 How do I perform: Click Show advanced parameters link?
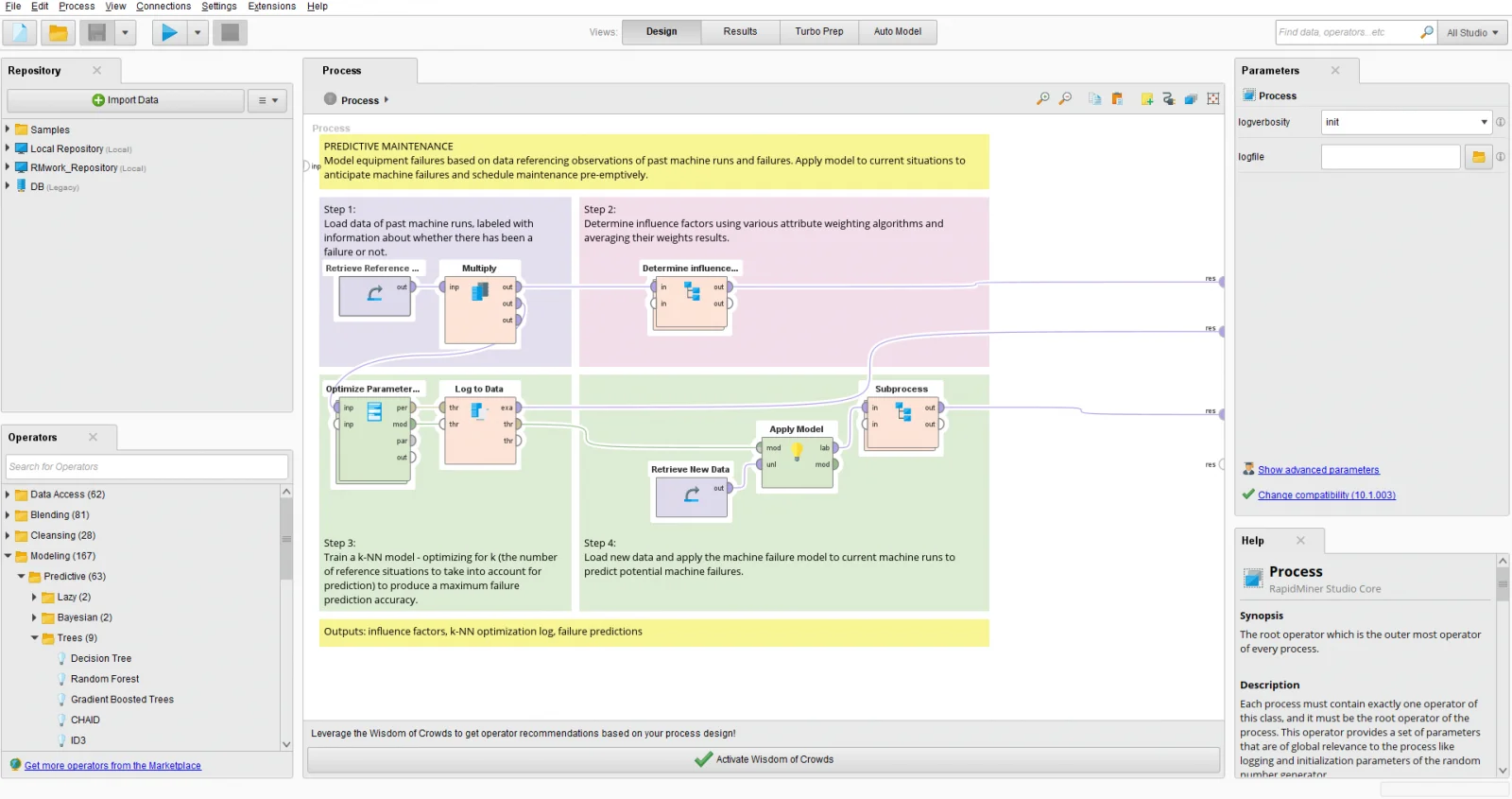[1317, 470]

**********

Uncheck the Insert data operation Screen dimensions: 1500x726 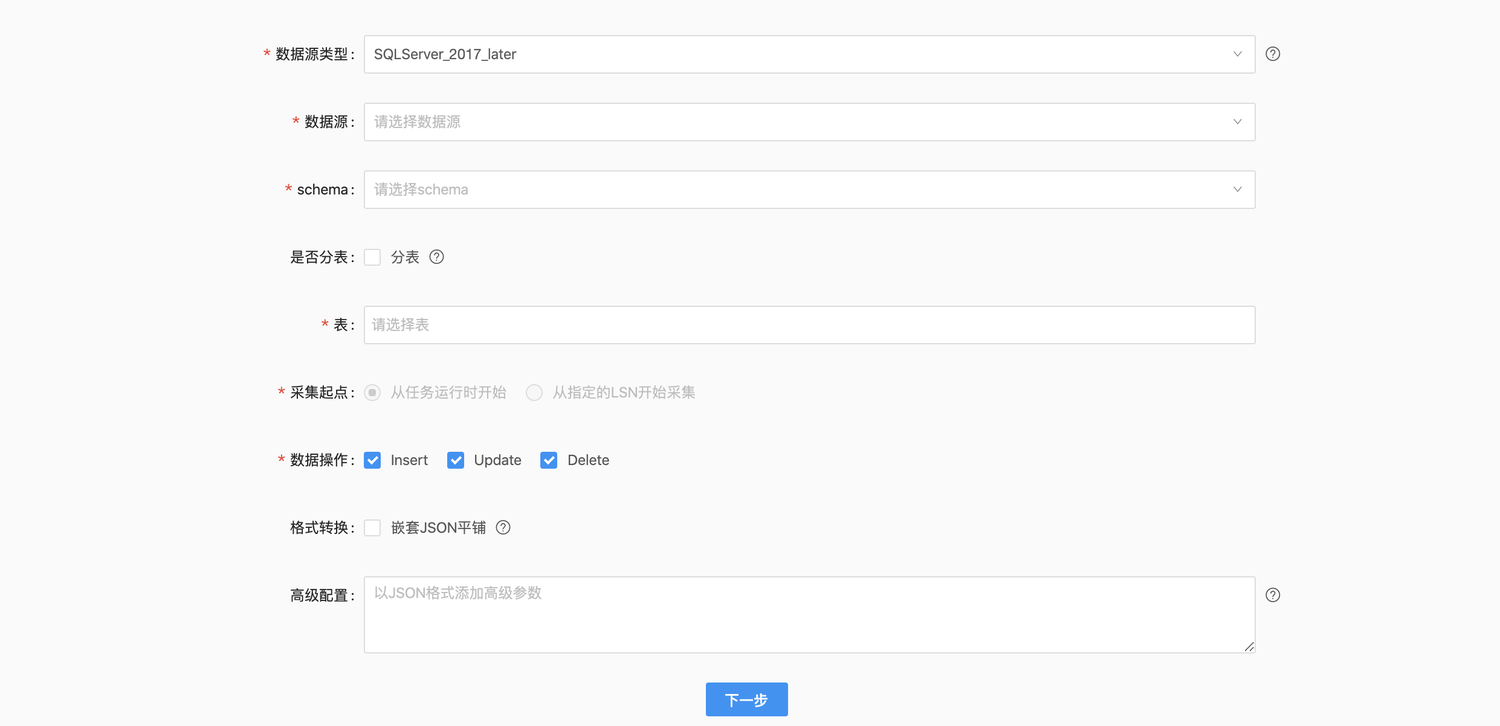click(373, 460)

**********

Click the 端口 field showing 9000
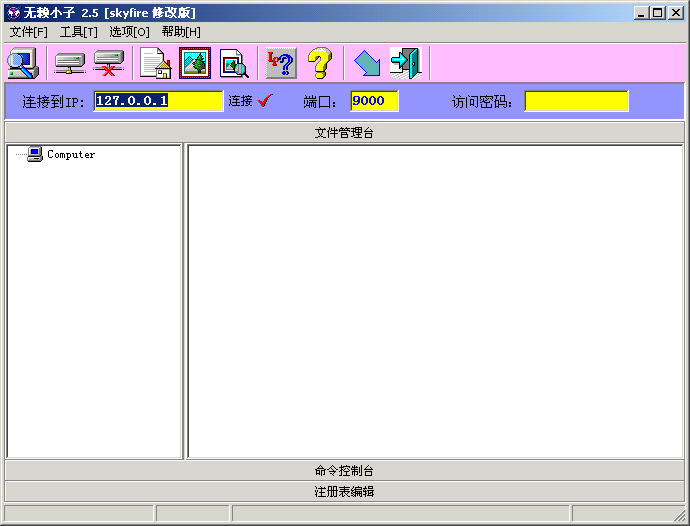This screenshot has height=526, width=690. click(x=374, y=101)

**********

• Exercise directions: Could you render the records from the line with "How do I perform: Click" to the line with "[1317, 470]" as a JSON list of strings, one per line, skipping blank lines and leaving out the pictures?

• The answer:
[
  " How do I perform: Click Show advanced parameters link?",
  "[1317, 470]"
]